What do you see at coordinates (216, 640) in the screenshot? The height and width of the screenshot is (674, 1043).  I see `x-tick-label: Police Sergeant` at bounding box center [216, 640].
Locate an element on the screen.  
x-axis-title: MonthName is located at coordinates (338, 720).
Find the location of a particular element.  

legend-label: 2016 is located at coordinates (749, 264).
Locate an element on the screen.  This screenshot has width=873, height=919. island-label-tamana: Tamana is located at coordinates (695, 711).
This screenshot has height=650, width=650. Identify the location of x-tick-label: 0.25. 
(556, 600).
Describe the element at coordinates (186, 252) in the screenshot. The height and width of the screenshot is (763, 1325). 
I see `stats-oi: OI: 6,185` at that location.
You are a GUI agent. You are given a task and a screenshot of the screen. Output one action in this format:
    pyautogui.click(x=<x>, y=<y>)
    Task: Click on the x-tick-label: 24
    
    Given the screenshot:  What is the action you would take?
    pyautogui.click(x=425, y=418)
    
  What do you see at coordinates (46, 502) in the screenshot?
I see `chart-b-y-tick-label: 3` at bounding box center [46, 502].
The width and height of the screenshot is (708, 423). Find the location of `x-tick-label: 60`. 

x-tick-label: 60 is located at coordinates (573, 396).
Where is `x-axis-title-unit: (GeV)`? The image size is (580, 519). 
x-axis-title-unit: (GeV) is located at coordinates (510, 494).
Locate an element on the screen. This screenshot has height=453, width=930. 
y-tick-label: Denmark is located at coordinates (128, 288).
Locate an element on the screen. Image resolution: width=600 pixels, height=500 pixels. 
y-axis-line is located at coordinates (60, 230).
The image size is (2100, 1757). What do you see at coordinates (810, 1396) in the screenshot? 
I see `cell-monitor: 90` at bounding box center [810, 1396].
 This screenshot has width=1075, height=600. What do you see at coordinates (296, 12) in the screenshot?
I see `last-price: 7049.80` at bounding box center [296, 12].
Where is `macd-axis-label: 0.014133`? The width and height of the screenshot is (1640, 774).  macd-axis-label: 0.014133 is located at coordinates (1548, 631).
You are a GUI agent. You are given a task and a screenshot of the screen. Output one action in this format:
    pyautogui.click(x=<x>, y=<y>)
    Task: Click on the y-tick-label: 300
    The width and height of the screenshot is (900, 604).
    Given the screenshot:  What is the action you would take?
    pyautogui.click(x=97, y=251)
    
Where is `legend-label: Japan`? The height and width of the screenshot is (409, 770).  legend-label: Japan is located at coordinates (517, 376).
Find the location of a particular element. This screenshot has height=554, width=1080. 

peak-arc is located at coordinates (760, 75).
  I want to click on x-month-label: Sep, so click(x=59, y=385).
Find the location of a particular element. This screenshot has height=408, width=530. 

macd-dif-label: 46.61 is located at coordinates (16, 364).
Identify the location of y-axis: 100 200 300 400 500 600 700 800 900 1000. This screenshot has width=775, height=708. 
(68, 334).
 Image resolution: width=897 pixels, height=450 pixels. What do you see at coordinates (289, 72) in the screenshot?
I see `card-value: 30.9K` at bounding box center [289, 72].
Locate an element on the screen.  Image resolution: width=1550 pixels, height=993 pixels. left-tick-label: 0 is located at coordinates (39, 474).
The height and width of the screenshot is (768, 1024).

=======

Aim of the task:
Rewrite the lines of the listing between the line holding "The image size is (2100, 1757)." and the line holding "macd-dif-label: 46.61 is", inclusive, replacing "particular element" with "specific element" and changing nothing else.

Output below:
The image size is (2100, 1757). What do you see at coordinates (810, 1396) in the screenshot? 
I see `cell-monitor: 90` at bounding box center [810, 1396].
 This screenshot has width=1075, height=600. What do you see at coordinates (296, 12) in the screenshot?
I see `last-price: 7049.80` at bounding box center [296, 12].
Where is `macd-axis-label: 0.014133`? The width and height of the screenshot is (1640, 774).  macd-axis-label: 0.014133 is located at coordinates (1548, 631).
You are a GUI agent. You are given a task and a screenshot of the screen. Output one action in this format:
    pyautogui.click(x=<x>, y=<y>)
    Task: Click on the y-tick-label: 300
    The width and height of the screenshot is (900, 604).
    Given the screenshot:  What is the action you would take?
    pyautogui.click(x=97, y=251)
    
Where is `legend-label: Japan`? The height and width of the screenshot is (409, 770).  legend-label: Japan is located at coordinates (517, 376).
Find the location of a specific element. This screenshot has height=554, width=1080. 

peak-arc is located at coordinates (760, 75).
  I want to click on x-month-label: Sep, so click(x=59, y=385).
Find the location of a specific element. This screenshot has height=408, width=530. 

macd-dif-label: 46.61 is located at coordinates (16, 364).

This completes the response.